Directive: Duplicate the listing below, from the line containing "Where should I click to: Open" up to and including the line containing "pos(108,65)". Omit the pictures from your copy.

Exercise materials:
——

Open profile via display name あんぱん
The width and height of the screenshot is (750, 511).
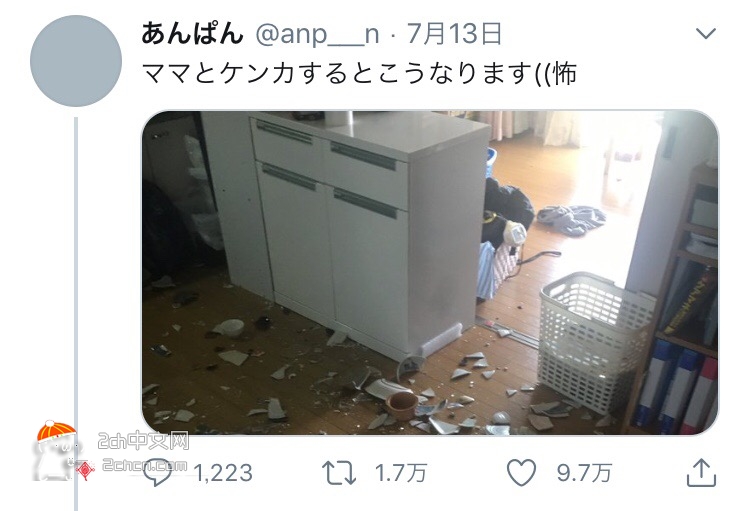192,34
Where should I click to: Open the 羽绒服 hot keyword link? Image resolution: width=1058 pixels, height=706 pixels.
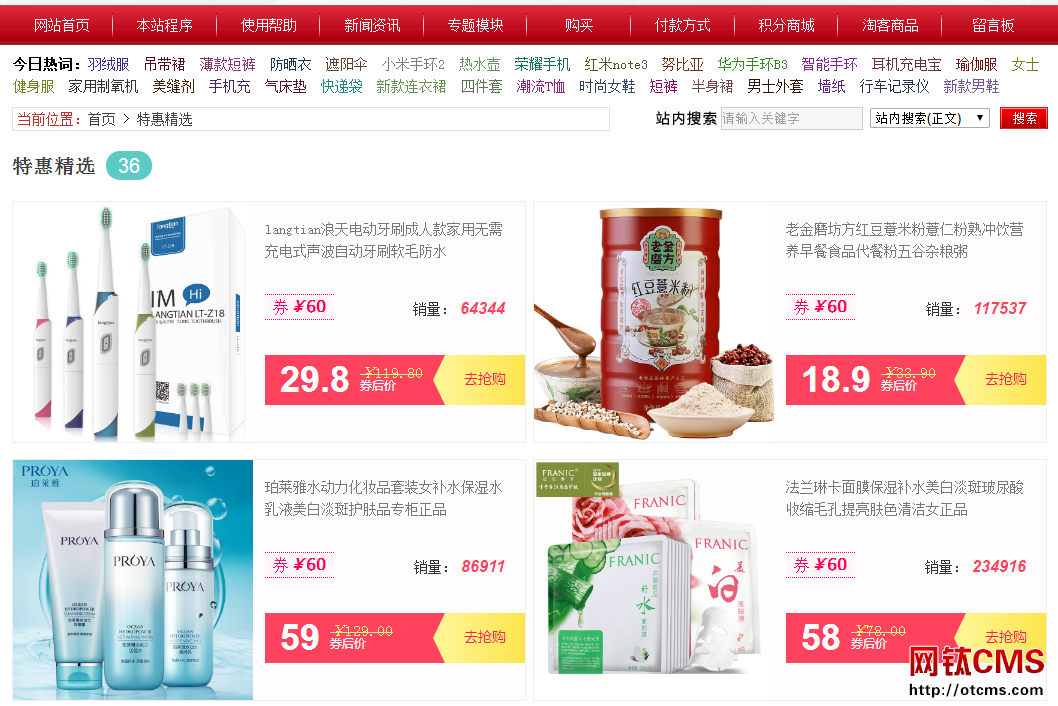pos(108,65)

——

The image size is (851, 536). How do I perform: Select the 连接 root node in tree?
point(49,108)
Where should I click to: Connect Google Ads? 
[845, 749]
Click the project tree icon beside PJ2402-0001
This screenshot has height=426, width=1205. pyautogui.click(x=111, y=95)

——

Solution for this problem:
Where should I click to: Open the 羽绒服 hot keyword link? Image resolution: width=1058 pixels, height=706 pixels.
pos(108,65)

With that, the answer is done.